First, notice that the title of the table says the global recovery is continuing at a faster pace. Yet, the top of the table says that after growing at 3.6% in 2017 (technically this is a forecast since we have not yet shopped for Halloween much less Thanksgiving or Christmas in 2017) we will grow at 3.7% in 2018. For those of you who know a little about statistics, I doubt that 3.7 is statistically different from 3.6.  For those of you who were never punished by a Stats class and don't know a standard deviation from your local neighborhood deviant, this means that the entire publication is suspect. While the thousands of words in the report support this view of faster growth, we all know that the main table of the report says the world will not grow faster next year. It might grow faster. It might grow slower. And Humpty Dumpty had a great fall.

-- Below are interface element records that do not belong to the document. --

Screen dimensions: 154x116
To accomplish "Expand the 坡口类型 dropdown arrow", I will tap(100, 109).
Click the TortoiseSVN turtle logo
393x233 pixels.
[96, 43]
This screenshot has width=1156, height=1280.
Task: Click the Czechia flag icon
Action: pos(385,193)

Read down farther and you will learn the following world areas/countries will grow slower in 2018 than in 2017:

Advanced Nations
Euro Area         
Germany               
Italy                       
Spain                     
Japan                     
UK                       
Canada                 
Russia                   
China                   
Emerging Europe 
Mexico 

Given the title of the report and table say that world  growth will be faster, there must be some places that will grow faster in 2018.   The table says these places will grow faster -- the US by a smidge, France, CIS less Russia, India, Brazil, Saudi Arabia, Nigeria, South Africa, and Low Income Developing Countries.

How you can average the growth rates of the slower list with the faster list and come up with faster world growth is a mystery to me. If I was writing this report based on this table I would say that the world seems to be on its last JD of the night. Or maybe -- "While growth in our bigger world markets is stuck in first gear, we see some hopeful spots for growth in some developing countries."
         
Second is the part of the title that claims that 2018 is a window of opportunity. I recall being in high school and thinking that my bedroom window provided a great opportunity to escape in the wee hours of Sunday morning. But when was my bedroom window not a window of opportunity? And so it goes for the IMF -- why is 2018 going to be a window of opportunity that wasn't there in 2017? And the answer is that  the IMF thinks we have kicked the policy can down the road long enough because growth was too weak in too many countries. But now that so many countries are doing so much better, they will button down, quit kicking cans, and attend to important things like economic growth.

Wow --- what is the IMF smoking because I would like some of it. No, the world is not growing any faster according to their own numbers and mostly is growing faster in places like Kokomo (fictional one of the song and not the one in Indiana), Gotham, and Atlantis. And in what places will politicians in 2018 resoundingly decide that long-term economic growth is their number one priority? Watch France. Their child Prime Minister is trying such things and every union in France is suggesting that statues of Emmanuel Macron be broken into tiny little pieces.

If that isn't enough, the IMF has the audacity to imagine that this is a great opportunity for countries to get together in a pro-growth fit and further reduce trade barriers and expand international economic cooperation. Really? Have they looked around? What part of the world is not cracking up? Have they read about Spain or Brexit?  What free trade agreement is universally loved?

From the above you would think that I am either into my third JD of the morning or that I am pessimistic about 2018. I won't comment on the former since children might be reading this but I am not pessimistic. My reading of the world economy is that modest growth is good since it doesn't create huge imbalances and threaten high inflation. Momentum is our friend as more and more countries attach to a slightly stronger world economy. The biggest risks arise from the absence of what the IMF predicts -- that we will continue to kick the growth policy can down the road and countries will outdo themselves with counterproductive protectionist policies. That is -- the economy is fine -- it is the politicians that we have to worry about. Let's hope they take an extended vacation.